(Collected data entries)
========================

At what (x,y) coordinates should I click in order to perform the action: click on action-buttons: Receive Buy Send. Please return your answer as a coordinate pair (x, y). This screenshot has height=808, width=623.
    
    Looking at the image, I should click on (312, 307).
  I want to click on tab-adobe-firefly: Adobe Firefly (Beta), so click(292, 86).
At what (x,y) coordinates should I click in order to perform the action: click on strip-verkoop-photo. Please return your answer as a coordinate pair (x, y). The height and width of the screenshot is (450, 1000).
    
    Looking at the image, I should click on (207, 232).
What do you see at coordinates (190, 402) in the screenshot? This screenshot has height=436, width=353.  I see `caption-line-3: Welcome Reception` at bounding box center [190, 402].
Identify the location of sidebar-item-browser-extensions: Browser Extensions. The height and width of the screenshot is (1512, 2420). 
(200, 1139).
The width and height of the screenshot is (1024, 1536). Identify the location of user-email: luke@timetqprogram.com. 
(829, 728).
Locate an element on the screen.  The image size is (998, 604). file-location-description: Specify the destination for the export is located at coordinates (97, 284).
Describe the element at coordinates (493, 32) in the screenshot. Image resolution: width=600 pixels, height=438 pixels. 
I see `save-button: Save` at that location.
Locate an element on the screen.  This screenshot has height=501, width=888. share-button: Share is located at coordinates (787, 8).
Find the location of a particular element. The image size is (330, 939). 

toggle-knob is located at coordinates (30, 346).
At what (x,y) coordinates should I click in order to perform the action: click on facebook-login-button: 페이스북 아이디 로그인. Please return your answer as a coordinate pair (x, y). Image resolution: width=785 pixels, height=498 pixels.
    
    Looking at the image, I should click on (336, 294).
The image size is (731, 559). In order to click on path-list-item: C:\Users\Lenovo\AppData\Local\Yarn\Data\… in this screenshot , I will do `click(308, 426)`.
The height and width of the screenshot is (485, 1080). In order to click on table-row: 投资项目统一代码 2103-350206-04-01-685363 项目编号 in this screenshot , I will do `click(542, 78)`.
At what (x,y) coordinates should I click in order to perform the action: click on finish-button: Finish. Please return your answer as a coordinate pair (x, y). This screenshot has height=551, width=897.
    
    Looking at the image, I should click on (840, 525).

========================

§ Problem
Output every line of the records above as a JSON list of strings, with one string per line and blank lines omitted.

§ Output below
[
  "At what (x,y) coordinates should I click in order to perform the action: click on action-buttons: Receive Buy Send. Please return your answer as a coordinate pair (x, y). This screenshot has height=808, width=623.",
  "    Looking at the image, I should click on (312, 307).",
  "  I want to click on tab-adobe-firefly: Adobe Firefly (Beta), so click(292, 86).",
  "At what (x,y) coordinates should I click in order to perform the action: click on strip-verkoop-photo. Please return your answer as a coordinate pair (x, y). The height and width of the screenshot is (450, 1000).",
  "    Looking at the image, I should click on (207, 232).",
  "What do you see at coordinates (190, 402) in the screenshot? This screenshot has height=436, width=353.  I see `caption-line-3: Welcome Reception` at bounding box center [190, 402].",
  "Identify the location of sidebar-item-browser-extensions: Browser Extensions. The height and width of the screenshot is (1512, 2420). ",
  "(200, 1139).",
  "The width and height of the screenshot is (1024, 1536). Identify the location of user-email: luke@timetqprogram.com. ",
  "(829, 728).",
  "Locate an element on the screen.  The image size is (998, 604). file-location-description: Specify the destination for the export is located at coordinates (97, 284).",
  "Describe the element at coordinates (493, 32) in the screenshot. Image resolution: width=600 pixels, height=438 pixels. ",
  "I see `save-button: Save` at that location.",
  "Locate an element on the screen.  This screenshot has height=501, width=888. share-button: Share is located at coordinates (787, 8).",
  "Find the location of a particular element. The image size is (330, 939). ",
  "toggle-knob is located at coordinates (30, 346).",
  "At what (x,y) coordinates should I click in order to perform the action: click on facebook-login-button: 페이스북 아이디 로그인. Please return your answer as a coordinate pair (x, y). Image resolution: width=785 pixels, height=498 pixels.",
  "    Looking at the image, I should click on (336, 294).",
  "The image size is (731, 559). In order to click on path-list-item: C:\\Users\\Lenovo\\AppData\\Local\\Yarn\\Data\\… in this screenshot , I will do `click(308, 426)`.",
  "The height and width of the screenshot is (485, 1080). In order to click on table-row: 投资项目统一代码 2103-350206-04-01-685363 项目编号 in this screenshot , I will do `click(542, 78)`.",
  "At what (x,y) coordinates should I click in order to perform the action: click on finish-button: Finish. Please return your answer as a coordinate pair (x, y). This screenshot has height=551, width=897.",
  "    Looking at the image, I should click on (840, 525)."
]